# Best place to release young wood pigeon?



## LM2020 (Aug 9, 2020)

I've been looking after a young pigeon caught by someone's cat. He/she was taken to the vets and fortunately was ok but could not fly. There were no obvious injuries. The pigeon is a fledgling but not that young so I'm not sure why he couldn't fly other than perhaps not having built up his flight muscles yet. Once strong enough I wanted to release him back where he was found so its familiar but there are quite a lot of cats on that road and a couple of busy roads nearby so its not the safest place. I already have a pair of wood pigeons in my garden that are very territorial so would probably attack this one. There is a nice area just less than a mile away with open grass, ponds and a stream for water, and large trees for shelter but this would be unfamiliar. Any suggestions?


----------



## Marina B (May 5, 2011)

Rather release him in your garden. He was young when you found him, he won't know where to find food out there. Wait till he is a bit older before releasing. He will need to be able to defend himself against the older pigeons.

To do a soft release you will need to keep him outside in an aviary for him to get used to the area. That way the other pigeons will also get used to him. After 2 weeks you can open up and let him come out by himself. You will need to supply him with a backup food supply after releasing. 

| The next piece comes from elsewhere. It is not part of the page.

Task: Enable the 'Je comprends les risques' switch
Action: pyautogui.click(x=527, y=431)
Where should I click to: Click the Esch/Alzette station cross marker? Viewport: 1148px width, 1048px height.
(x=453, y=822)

Are you in the UK? There are quite a lot of rescue centres you can take him to.


----------



## LM2020 (Aug 9, 2020)

Marina B said:


> Rather release him in your garden. He was young when you found him, he won't know where to find food out there. Wait till he is a bit older before releasing. He will need to be able to defend himself against the older pigeons.
> 
> To do a soft release you will need to keep him outside in an aviary for him to get used to the area. That way the other pigeons will also get used to him. After 2 weeks you can open up and let him come out by himself. You will need to supply him with a backup food supply after releasing.
> 
> Are you in the UK? There are quite a lot of rescue centres you can take him to.


Thank you for your help. I've had him for a week and the vets had him for a few days before that. He looks almost like an adult just with juvenile plumage. How long would be good to wait before release? He has the garden shed to himself at the moment with different 'perches' (a hutch, table and step ladder) to fly between. I don't have an aviary big enough for him to be outside - the only things I have are a bird cage I used to have for my budgie, a small hutch, guinea pig cage and small run.

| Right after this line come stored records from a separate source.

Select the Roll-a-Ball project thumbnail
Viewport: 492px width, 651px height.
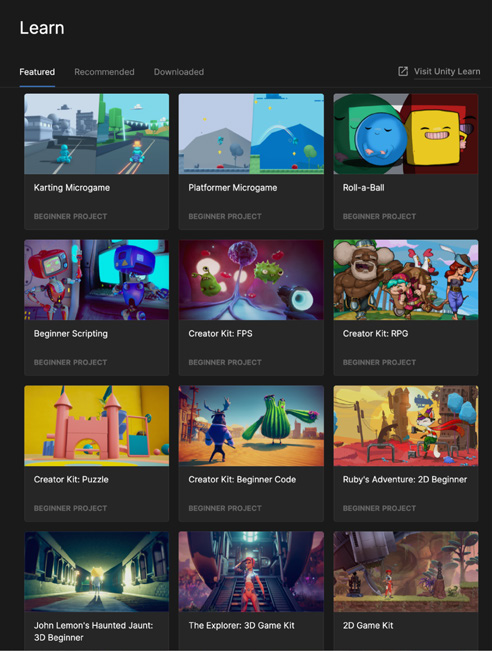point(406,134)
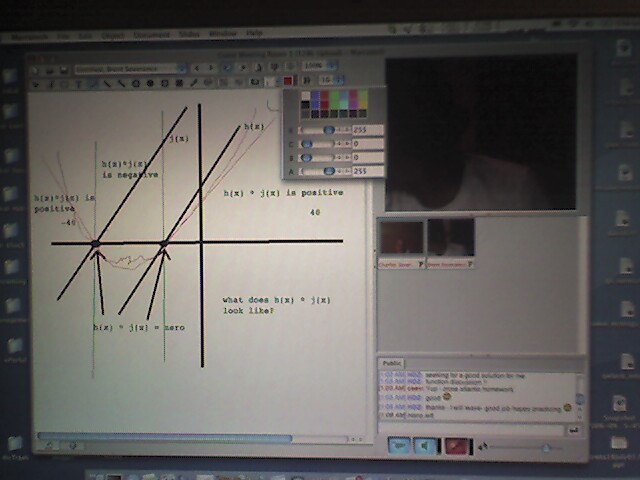Image resolution: width=640 pixels, height=480 pixels.
Task: Toggle the blue microphone talk button
Action: coord(399,446)
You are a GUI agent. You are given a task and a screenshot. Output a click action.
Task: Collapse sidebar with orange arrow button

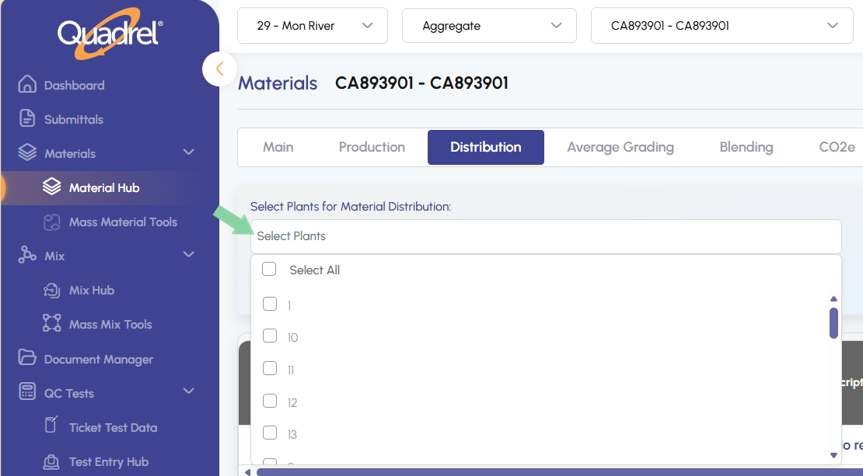pyautogui.click(x=219, y=69)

Yes - I'm in the UK. When I looked on google there was a pigeon rescue centre in my city but looks like they had to shut down with lack of funding.


----------



## Marina B (May 5, 2011)

If you are on FB, you can post on Pigeon and Dove rescue. I think they have a lot of members in the UK. Has he got a view of the outside in thd shed?


----------



## LM2020 (Aug 9, 2020)

Marina B said:


> If you are on FB, you can post on Pigeon and Dove rescue. I think they have a lot of members in the UK. Has he got a view of the outside in thd shed?

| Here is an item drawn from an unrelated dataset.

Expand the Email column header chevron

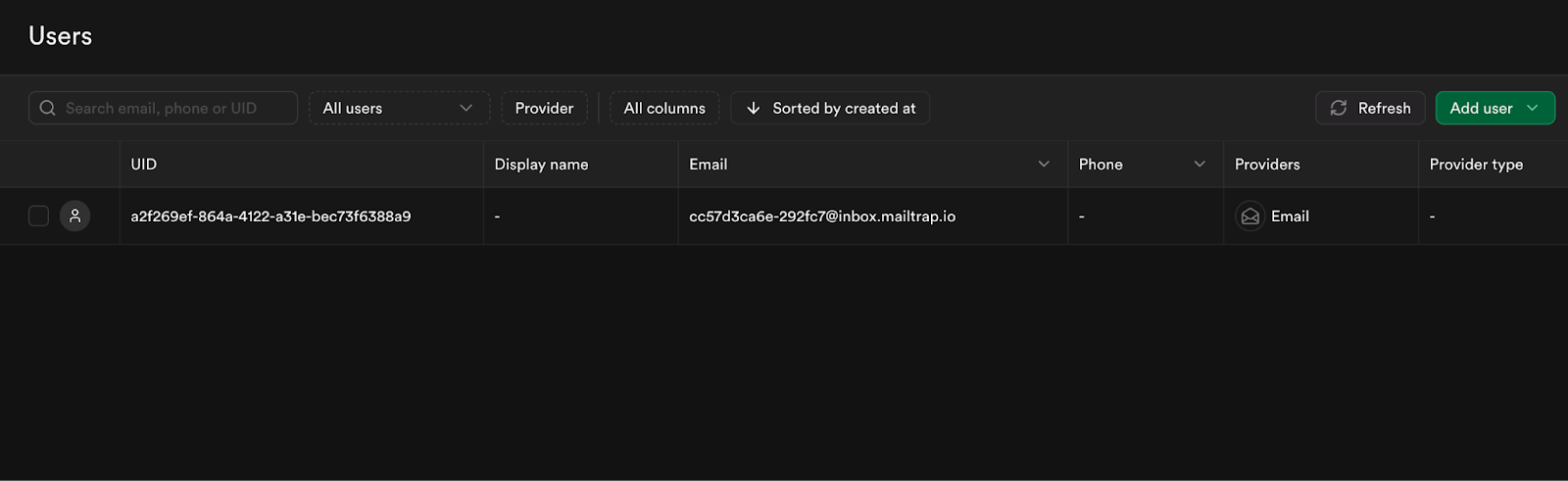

Thank you. I'll have a look on facebook. There are windows down one side of the shed. He should be able to see a tiny bit of the garden through the windows from his favourite perch (the top step of the ladder). I could try putting another perch closer to the windows.


----------



## Marina B (May 5, 2011)

You can also try another site: Pigeon rescue and rehabilitation.


----------



## LM2020 (Aug 9, 2020)

Thank you again for your help. Tried the FB page but didn't get a reply on my post. Tried a similar page and was referred to nearby rescue centres but one didn't have facilities for soft release and didn't hear back from the other. Would a dog crate/play pen work (under supervision) to get him more familiar with my garden and local wood pigeons or will he be getting familiar with the area by being in the shed and seeing out the windows? Also trying to vary his diet and add more veg so he is more used to foraging. I've often read peas are good but I only have canned peas (in water not brine) - would this be good for him?


----------



## Marina B (May 5, 2011)

Canned peas have too much salt, so rather avoid that. Do you feed the local pigeons in your garden? If so, then you can put him outside in the dogcrate. Sprinkle some seed next to it and see how he reacts to the local pigeons. That way they will also get used to him.


----------



## LM2020 (Aug 9, 2020)

I was concerned about that with canned peas. The cans I have are "peas in water" and ingredients say <0.01g salt per 100g same as the frozen peas I looked at online so was hoping they might be ok. I'll have a look at getting some frozen ones. I have bird feeders so the pigeons regularly come for the left overs and to forage and for a drink from my pond. I've started sprinkling more seed to encourage them. I had 3 wood pigeons together in the garden the other day tolerating each other so hopefully they won't be too territorial and get used to this one. Thank you.


----------



## LM2020 (Aug 9, 2020)

I've had the dog crate in the shed with the pigeon for a few days now and been putting his favourite food (sunflower seeds) inside so he is used to going in it. I don't want to leave him in the crate in the garden unsupervised in case a neighbour's cat comes so will have to keep moving it between the garden and shed. But not sure how to do this without stressing the pigeon. Usually I would cover a bird cage with a towel to keep them calm while moving but even with this I could see he was getting very stressed?


----------



## Marina B (May 5, 2011)

Surely you can try and release him now. Just do it in such a way that he can come out of the shed by himself with the minimum stress. Put some seeds outside just in front of the shed and let him wander out. Watch from a distance. I hope he sticks around, let us know.


----------



## LM2020 (Aug 9, 2020)

Marina B said:


> Surely you can try and release him now. Just do it in such a way that he can come out of the shed by himself with the minimum stress. Put some seeds outside just in front of the shed and let him wander out. Watch from a distance. I hope he sticks around, let us know.


I left the shed door open on Monday morning and watched from the house so he could come out in his own time. Didn't take him long to explore - he stopped for some seeds at the entrance, was very carefully looking around and then flew into a nearby tree. He hasn't been back in the garden yet but I think I've spotted him around the neighbourhood and on the roof of a house opposite us. There aren't any other juvenile wood pigeons around at the moment, only adults, so I'm pretty sure it is him. I have food, water and shelter in my garden available at all times if he needs it.


----------



## Marina B (May 5, 2011)

I'm sure he wil stick around. Glad things worked out fine for him.


----------



## LM2020 (Aug 9, 2020)

Marina B said:


> I'm sure he wil stick around. Glad things worked out fine for him.


 Thank you for your help.


----------